ToolGen first asserts that “P3 and Jinek 2013 are not interchangeable,” insofar as the Jinek reference was published after the P3 filing date and has disclosure (including sequence disclosure) not found in the P3 specification. The significance of this deficiency, ToolGen contends, is that their expert testified that such sequence information “is the exact data . . . a POSA would need to confirm cleavage in view of P3’s disclosure.” This failure also negates CVC’s reliance on later-published papers CVC contended verified the success that could be attributed to the eukaryotic CRISPR demonstration in Jinek according to ToolGen’s brief. (And even the sequencing information in the Jinek reference is suspect, ToolGen argues, because “the reported +65 nucleotide mutation is not human, but instead perfectly matches sequences in Wild Yak, Bighorn Sheep and Red Deer.”) And further, lest the Board consider this to be a “battle of the experts,” ToolGen contends that CVC’s expert 1) did not affirmatively testify that the disclosure of Jinek and the ‘640 application were equivalent (they “appear to correspond”) and 2) the issue is whether the P3 specification satisfied the written description requirement, not what was disclosed in Jinek.

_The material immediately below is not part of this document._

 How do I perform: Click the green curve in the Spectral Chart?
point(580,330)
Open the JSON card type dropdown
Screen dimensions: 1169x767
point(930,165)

ToolGen then rebuts CVC’s argument in its Opposition that their expert did not consider the prior art, setting forth that expert’s testimony that he had done so. ToolGen also asserts that the legal analysis in its motion properly applied the statutory written description standard to these circumstances (specifically, by reviewing the totality of what was disclosed in the ‘640 specification). ToolGen also denies CVC’s assertion that these analyses required the ‘640 application to disclose a working example, and accused CVC of using a “pick-and-choose,” “hindsight” reconstruction of their ‘640 specification comprising “pieced together disparate laundry lists” instead of addressing the deficiencies ToolGen asserts in Example 2 of that specification. ToolGen acknowledges that P3 did contain a working example, but asserts that it was one that did not demonstrate successful CRISPR-mediated cleavage of DNA in a eukaryotic cell.
The remainder of ToolGen’s Reply sets forth in synopsis its arguments made in its Substantive Preliminary Motion, that 1) Example 2 in the ‘640 application did not meet all the elements of Count 1 (due to the deficiencies in the experimental evidence presented in that Example); 2) that the skilled artisan would recognize that the lysing method disclosed in the Example would permit cleavage to occur outside the cell (thus providing an artifactual explanation for whatever evidence of cleavage the Example provided); 3) that Figure 36E did not provide evidence of eukaryotic cell CRISPR due to the unexpected (and unexplained) bands in that Figure, which CVC’s Opposition did not rebut or provide an alternative explanation for; and 4) that Figure 38B also contained unexpected and unexplained bands the existence of which called into question CVC’s assertion that this experimental evidence established achievement of CRISPR-mediated DNA cleavage in a eukaryotic cell.